→ **ACTION ITEM**: Quote, word for word, only the lines running from the line with "Screen dimensions: 297x242" through the end of the listing. Leave out the pictures.

→ **DATA FOR PROCESSING**:
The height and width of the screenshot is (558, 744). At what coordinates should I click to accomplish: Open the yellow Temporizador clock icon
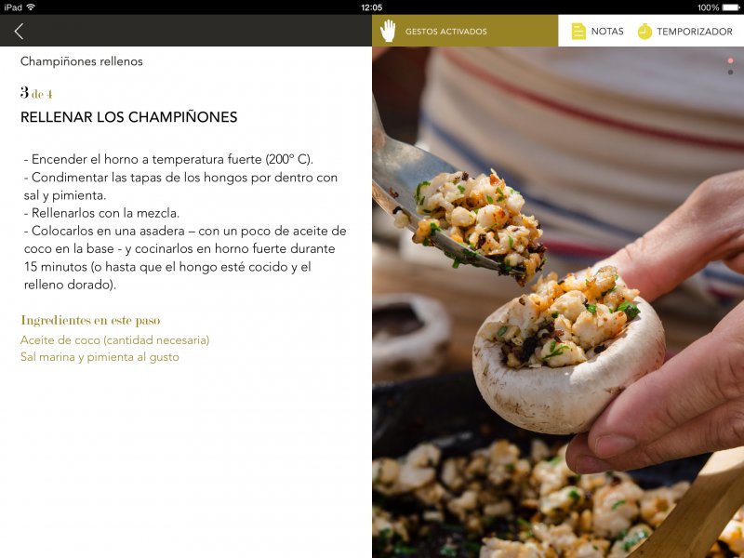point(644,32)
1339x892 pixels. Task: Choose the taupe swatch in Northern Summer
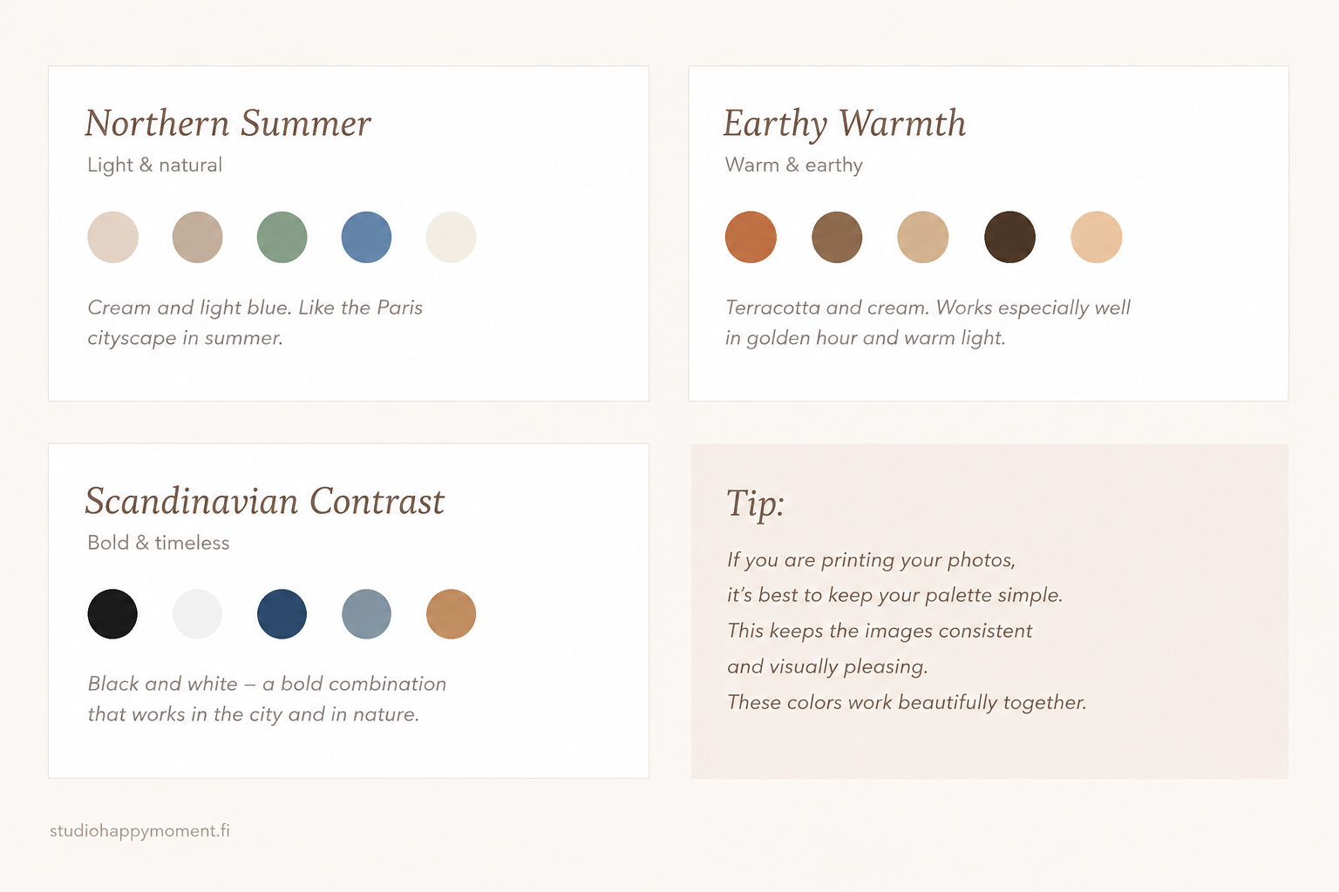point(197,237)
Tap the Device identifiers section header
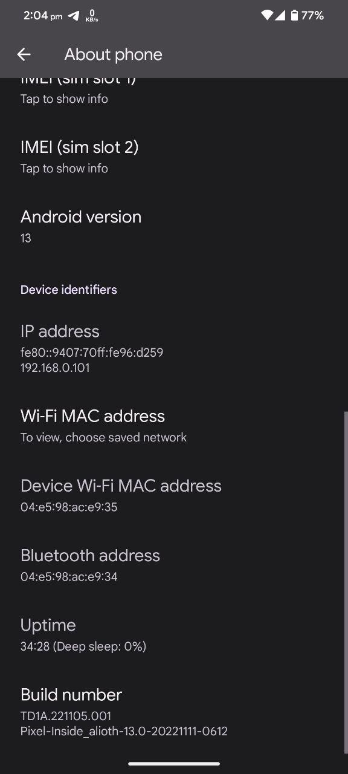This screenshot has height=774, width=348. 69,290
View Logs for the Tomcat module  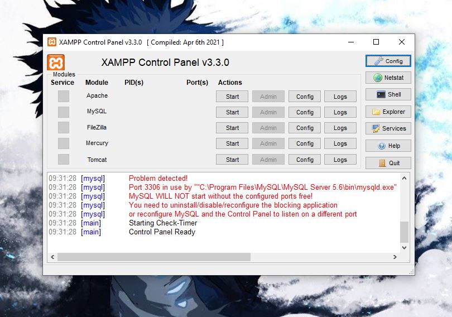[x=340, y=160]
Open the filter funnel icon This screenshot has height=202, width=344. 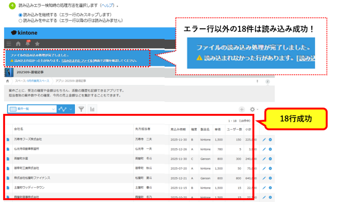click(81, 109)
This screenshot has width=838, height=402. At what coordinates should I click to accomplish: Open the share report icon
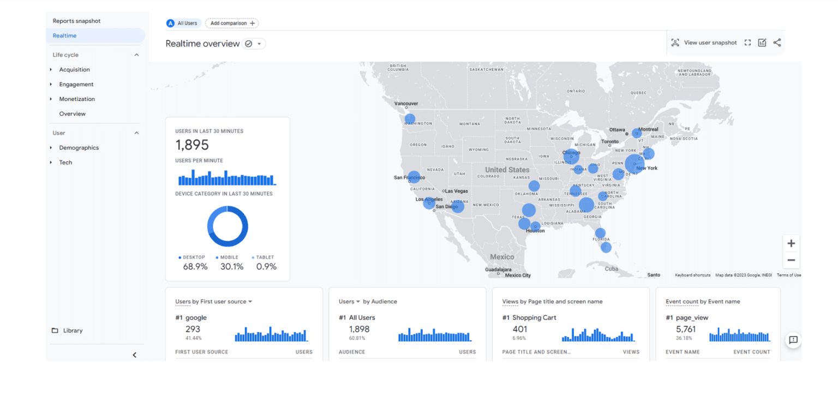point(777,43)
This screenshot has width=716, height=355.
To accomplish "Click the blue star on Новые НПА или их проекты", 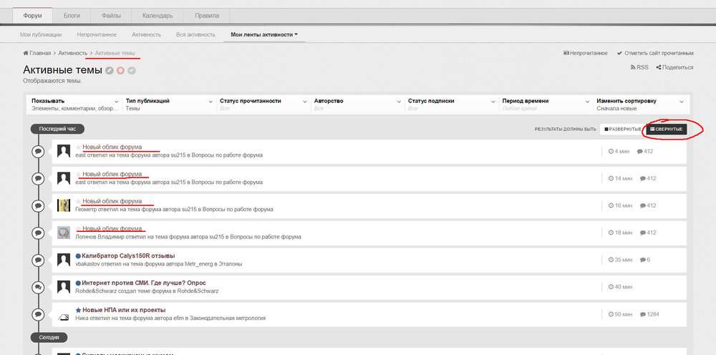I will point(78,310).
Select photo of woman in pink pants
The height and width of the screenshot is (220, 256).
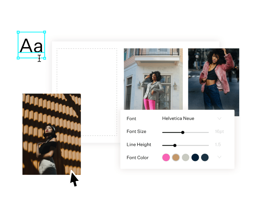[x=153, y=79]
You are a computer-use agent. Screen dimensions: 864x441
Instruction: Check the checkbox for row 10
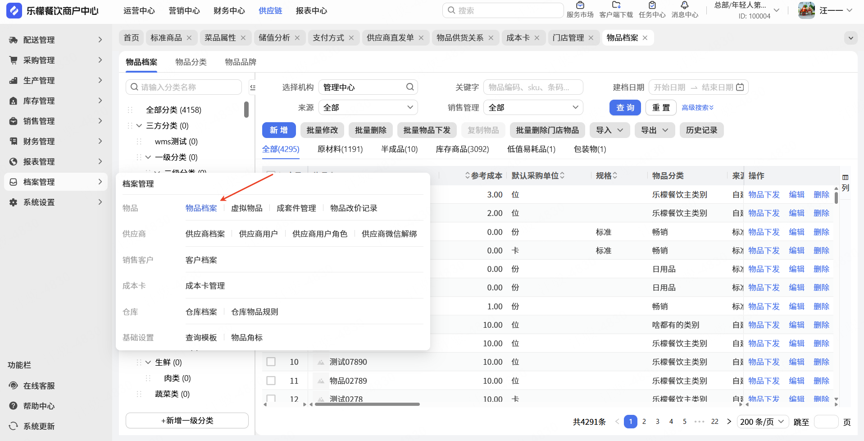271,362
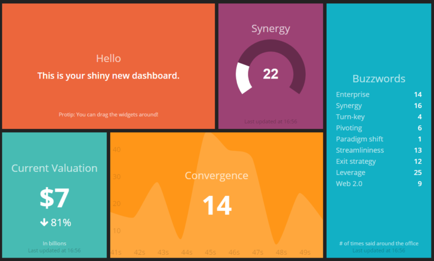The width and height of the screenshot is (434, 261).
Task: Click the 45s label on graph axis
Action: pyautogui.click(x=210, y=252)
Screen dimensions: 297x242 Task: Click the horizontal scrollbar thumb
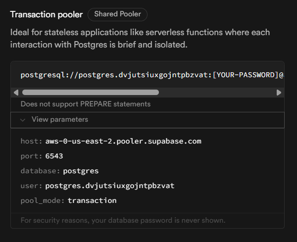tap(90, 92)
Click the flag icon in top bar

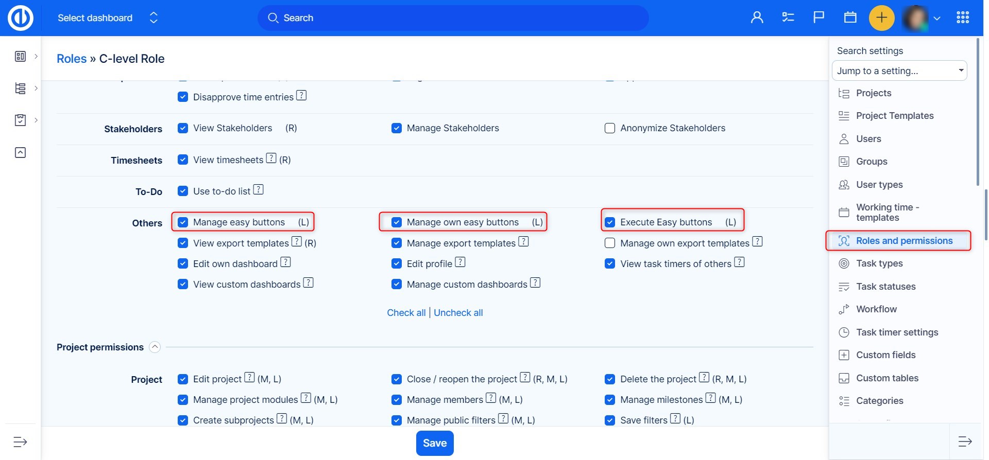[x=819, y=18]
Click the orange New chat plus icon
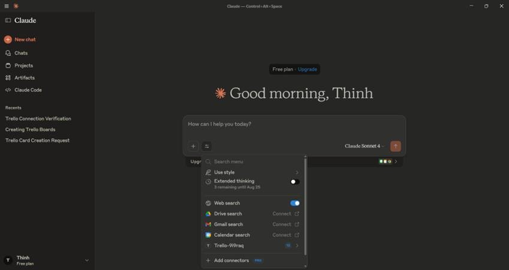Screen dimensions: 509x270 pos(8,40)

→ **SOLVED EXERCISE**:
Screen dimensions: 297x242 Task: Click the horizontal scrollbar thumb
tap(90, 92)
Click the flag icon in top bar

[x=819, y=18]
Click the orange New chat plus icon
Screen dimensions: 509x270 pos(8,40)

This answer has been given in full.